- REQUIRED TASKS -
#1 From the passage on corporate social responsibility, copy out the part starting with "Equally, employees have" and going on through "on the vine.".
#2 In the passage on corporate social responsibility, what are the three keys to unlocking CSR?

- QUOTED PASSAGE -
*-*-*
Equally, employees have expectations of their employer too. According to Lagan, “Price Waterhouse Cooper’s Workforce of the Future report has found that 88 per cent of millennials want to work for an employer whose values reflect their own and it is this generation that will comprise three quarters of the world’s workforce by 2025.” As a Gen Xer this writer can confirm that it isn’t just the millennials who want to work in a values-driven environment. As we enter the 2020s there is an overwhelming pressure from the workforce for purpose-driven organisations, and “old business” is sure to wither on the vine.
CSR is an inevitable part of present and future business and there are three keys to unlocking it: purpose, leadership and membership.
The power of purpose
The real key to CSR is to have a purpose beyond profit for your business. “A good business these days is made up of people who are gathered together around a common goal,” observes Brügmann. “If that is more than making profit, if that is really a deeper purpose, then your employees will be engaged and you will create a culture that is attracting the best talent.”
*-*-*
- DATA PROVIDED -
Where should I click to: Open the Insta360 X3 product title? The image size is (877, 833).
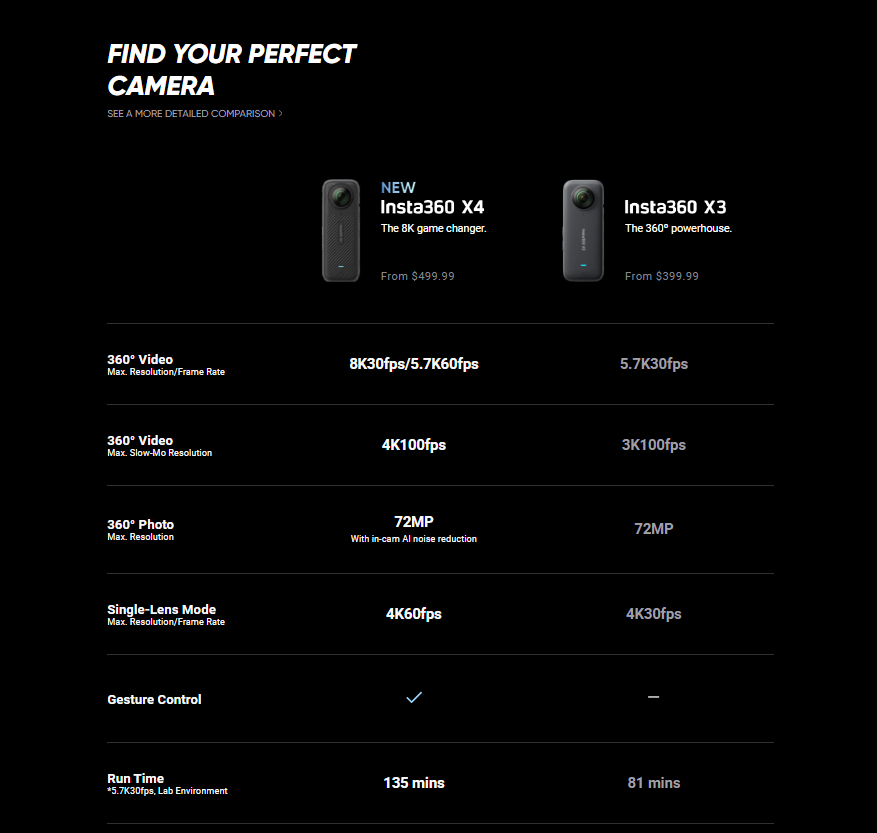pos(675,207)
*-*-*
- TASK-BY-TASK OUTPUTS -
#1
Equally, employees have expectations of their employer too. According to Lagan, “Price Waterhouse Cooper’s Workforce of the Future report has found that 88 per cent of millennials want to work for an employer whose values reflect their own and it is this generation that will comprise three quarters of the world’s workforce by 2025.” As a Gen Xer this writer can confirm that it isn’t just the millennials who want to work in a values-driven environment. As we enter the 2020s there is an overwhelming pressure from the workforce for purpose-driven organisations, and “old business” is sure to wither on the vine.

#2 Purpose, leadership and membership.